Black Swan (2010)

rating: 4/5

As a Psychology student, I am attracted to watch this movie due to its dark, psychological thriller story presented. However, after I watched the movie, even with the remedy of watching Madagascar 2 cannot heal my disturbed mind. Let’s be honest, it’s a great movie, but it’s a very dark one indeed.

First of all, THUMBS up for Natalie Portman as the main actress. Needless to say, she is perfect for the role. I watched No Strings Attached a couple of weeks earlier and I just can’t believe that they are the same person. Natalie Portman in No Strings Attached is an ordinary girl who just living her life – and even acts a bit ‘seductive’, if you know what I mean. In Black Swan, she is a very innocent girl who just wants the role as the Swan Queen. And in the end, she shows her dark side – a totally different person.

Black Swan, simply puts, reveals the dark side of human. It shows that no matter how good your ‘White Swan’ is, there will always be a dark side of yours, hidden, your very own ‘Black Swan’. In the end, Nina (the Swan Queen, played by Natalie Portman), chose to be the black swan. Once again, it’s just a matter of choice.

“It’s about a girl who gets turned into a swan and she needs love to break the spell, but her prince falls for the wrong girl so she kills herself.” – Nina

One review (by hypercube) of the movie says,

“…As Nina goes deeper and deeper into her role as the Swan Queen, Portman only becomes more and more captivating.

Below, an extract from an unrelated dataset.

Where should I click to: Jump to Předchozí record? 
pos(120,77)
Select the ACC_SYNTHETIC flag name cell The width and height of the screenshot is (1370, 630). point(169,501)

The entire cast is excellent, but Portman alone makes this movie a must-see.

Darren Aronofsky is at his boldest heading up Black Swan. His depiction of Nina’s struggles as she succumbs to growing pressures from her director, her mother, her rivals, her physical ailments, her personal need for a perfect performance.. it is intense, thrilling, exhausting, and truly gripping throughout. Part of what makes it work is that we are completely along for the ride with Nina. We see what she sees, we experience what she experiences, and sometimes it is truly distressing stuff.”

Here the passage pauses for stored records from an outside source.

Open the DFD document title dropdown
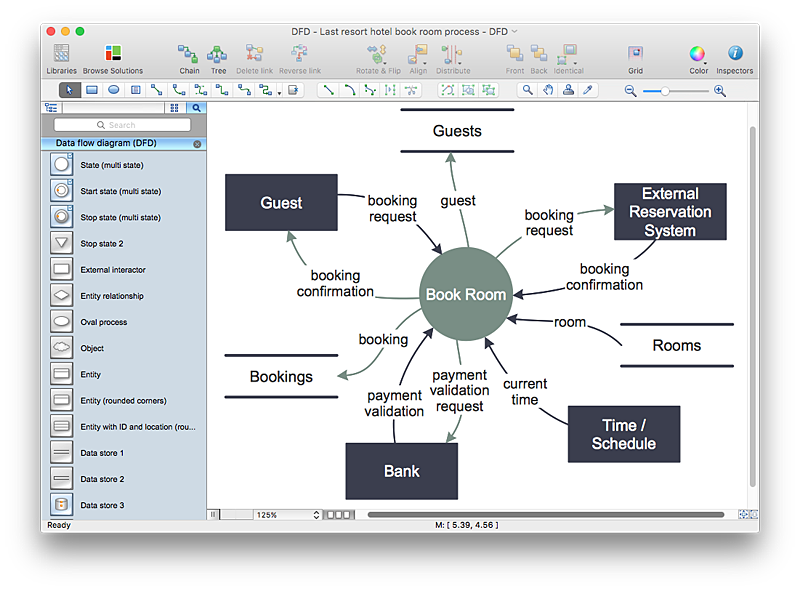This screenshot has height=591, width=800. 513,31

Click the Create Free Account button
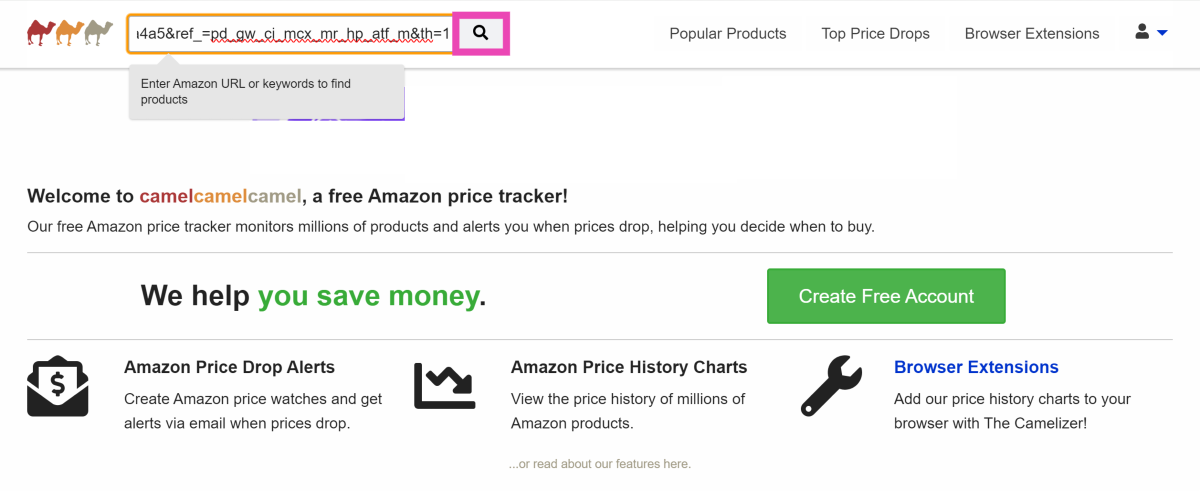[x=886, y=296]
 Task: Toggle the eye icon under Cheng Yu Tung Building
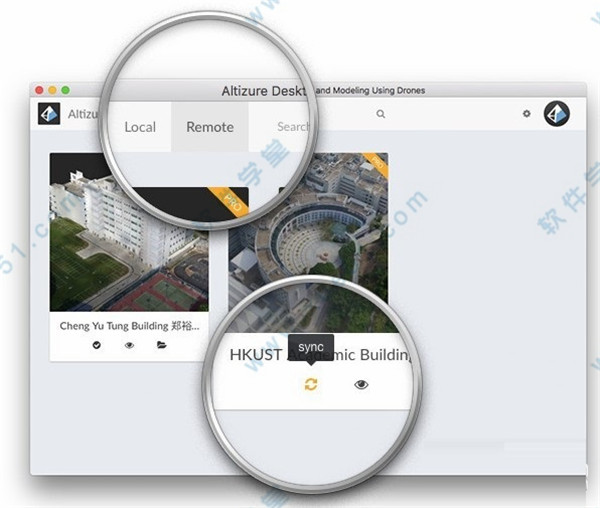coord(129,345)
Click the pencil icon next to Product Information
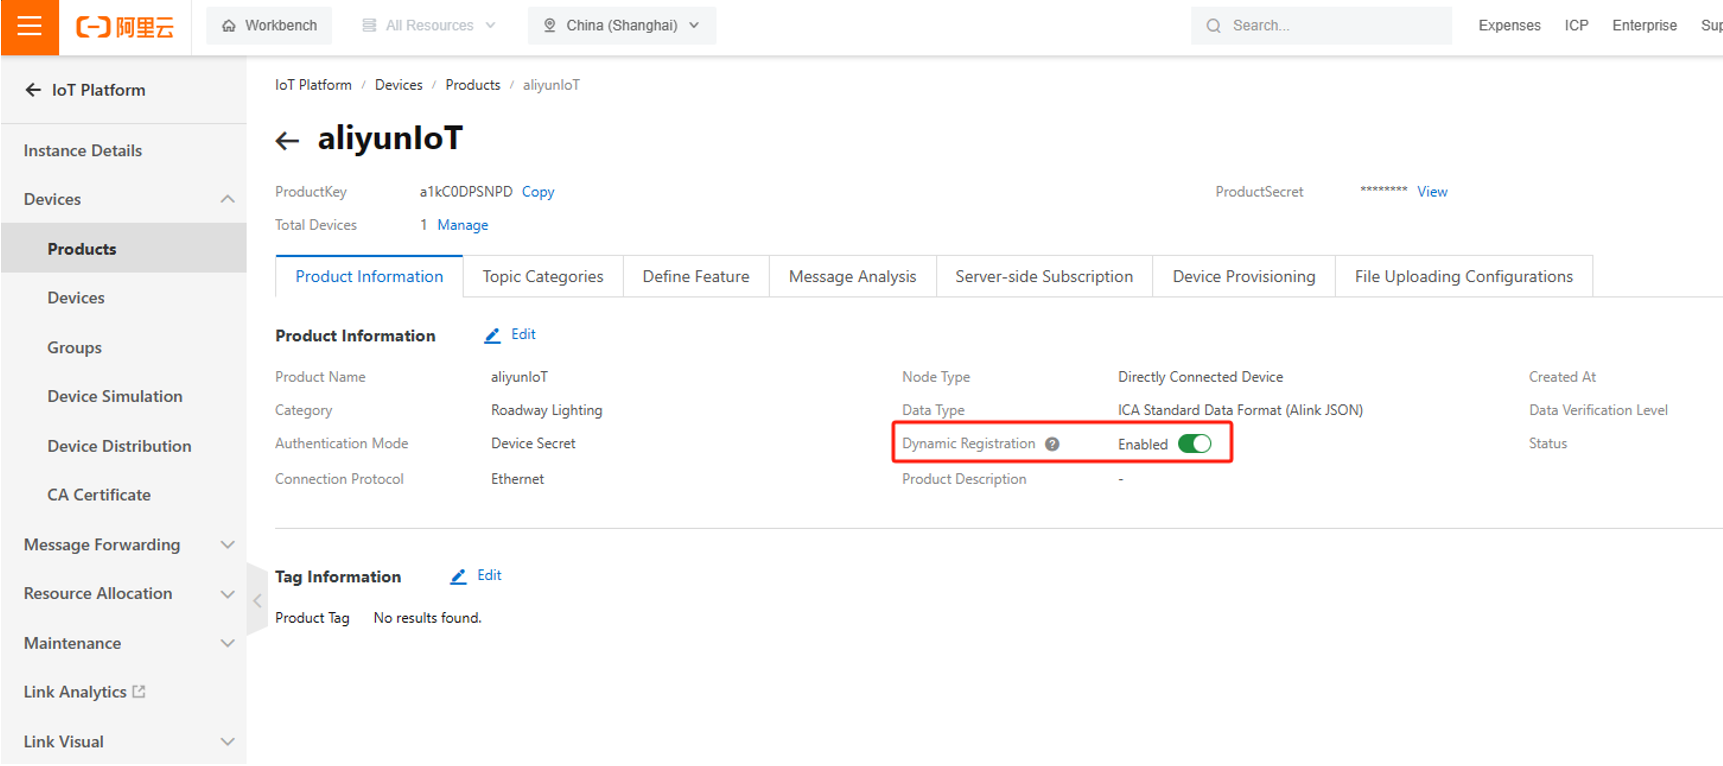Image resolution: width=1723 pixels, height=766 pixels. 492,336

While entirely agreeing that “Portman alone makes this movie a must-see”, I am left to wonder about the morale of the story. Nina decides to be the Black Swan, killing herself in order to be ‘perfect’.

Before I watched this movie, a friend told me, “Remember Heath Ledger? He is so captured in his role as Joker in The Dark Knight movie that he finally becomes a dark person – and died. It reminds me of the movie Black Swan.”

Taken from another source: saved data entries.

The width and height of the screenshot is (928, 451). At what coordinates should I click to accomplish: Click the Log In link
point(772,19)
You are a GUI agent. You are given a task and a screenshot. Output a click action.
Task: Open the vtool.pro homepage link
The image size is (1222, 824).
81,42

It’s true that a good actor needs to be absorbed by the character that he is playing in the movie. But I guess it’s not worth the price if you pay it with your own life. Heath Ledger is a legend; I highly respect him as an actor, but he chooses to keep being the ‘Black Swan’, a decision that brings him to his death.

Moreover, now I find myself chuckling by the fact that both swans actually chose the wrong paths. While the ‘black swan’ reveals the dark side of a person, the ‘white swan’ is not entirely white. My interpretation is, when she decided to kill herself because the prince falls for the wrong girl, she turns into the black swan as well. Again, it’s a matter of choice.

A dark movie, but it’s unique nonetheless, and yes, Natalie Portman now has my respect.